Modular npm packages for mobile device video streaming and control — iOS simulators, iOS physical devices, and Android devices.
| Package | Description | Platform |
|---|---|---|
| @device-stream/core | Shared types, interfaces, and utilities | All |
| @device-stream/ios-simulator | iOS Simulator streaming via ScreenCaptureKit + polling | macOS |
| @device-stream/ios-device | iOS physical device streaming via WDA MJPEG | macOS |
| @device-stream/android | Android streaming via TangoADB + scrcpy | All |
| @device-stream/android-server | On-device HTTP server for fast Android control | All |
| @device-stream/agent | LLM agent intelligence layer — navigation graphs, skeleton fingerprinting, compact state | All |
| @device-stream/stream-only | Stream device screens to browsers via WebSocket — no control APIs | All |
| Dependency | Version | Install |
|---|---|---|
| Node.js | >= 18.0.0 | nodejs.org or nvm install 18 |
| npm | >= 9 | Included with Node.js |
| TypeScript | >= 5.3 | Installed as devDependency |
| Dependency | Version | Install | Purpose |
|---|---|---|---|
| ADB | Latest | Android SDK Platform-Tools | Device communication |
| Android SDK | API 28+ | Android Studio or sdkmanager |
ANDROID_HOME must be set |
| Java / JDK | 17+ | brew install openjdk@17 or adoptium.net |
Gradle build for android-server |
| scrcpy server | 3.3.1 | Auto-fetched via fetch-scrcpy-server postinstall |
H.264 streaming |
| Dependency | Version | Install | Purpose |
|---|---|---|---|
| Xcode | 15+ | Mac App Store | xcrun simctl, xcodebuild |
| Xcode CLI Tools | Latest | xcode-select --install |
Command-line build tools |
| Appium | Latest | npm install -g appium |
WebDriverAgent host |
| Appium XCUITest | Latest | appium driver install xcuitest |
WDA for simulator control |
| Swift (optional) | 5.9+ | Included with Xcode | Build sim-capture tool |
| Dependency | Version | Install | Purpose |
|---|---|---|---|
| go-ios | Latest | brew install go-ios |
USB communication + port forwarding |
| WebDriverAgent | Latest | Signed & installed on device | Automation + MJPEG stream |
| qvh (optional) | Latest | Build from source | H.264 QuickTime fallback |
cd device-stream
# Install dependencies
npm install
# Build all TypeScript packages
npm run build
# Build sim-capture for iOS Simulator (macOS only, optional)
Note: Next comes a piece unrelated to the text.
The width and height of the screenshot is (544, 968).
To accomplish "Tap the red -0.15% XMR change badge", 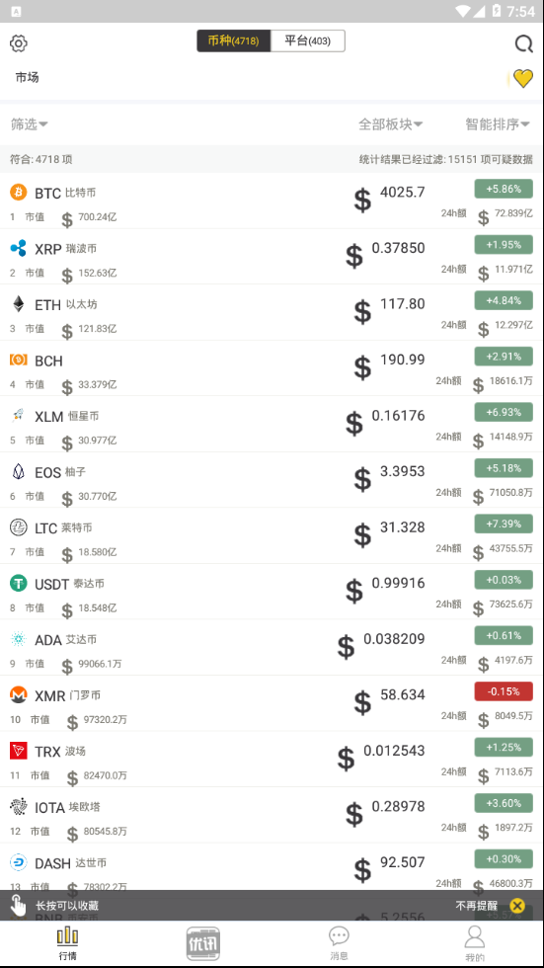I will coord(504,691).
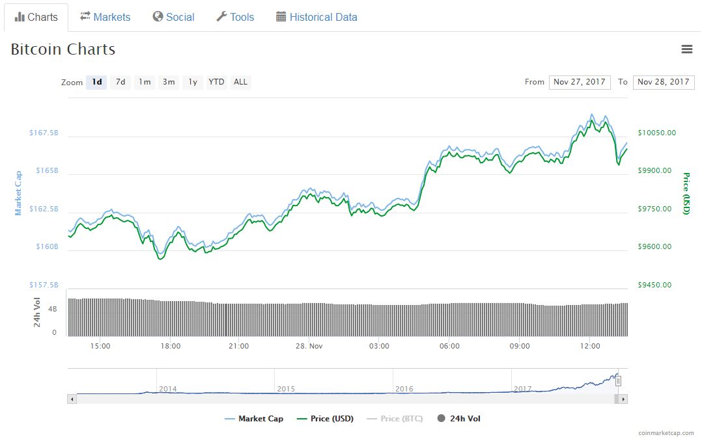Click the exchange arrows icon beside Markets
Screen dimensions: 702x437
pos(85,17)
npm run build:sim-captureThe simplest way to get started — stream device screens with zero control APIs:
import { createStreamServer } from '@device-stream/stream-only';
const server = await createStreamServer({ port: 3456 });
// List available devices (Android + iOS Simulator)
const devices = await server.listDevices();
// Start streaming a device
await server.startStream(devices[0].serial);
// Browsers connect via WebSocket at /stream/{serial}
// REST: GET /devices returns available devices as JSONSupports Android (H.264 via scrcpy) and iOS Simulator (MJPEG via ScreenCaptureKit). See docs/stream-only.md for full API reference.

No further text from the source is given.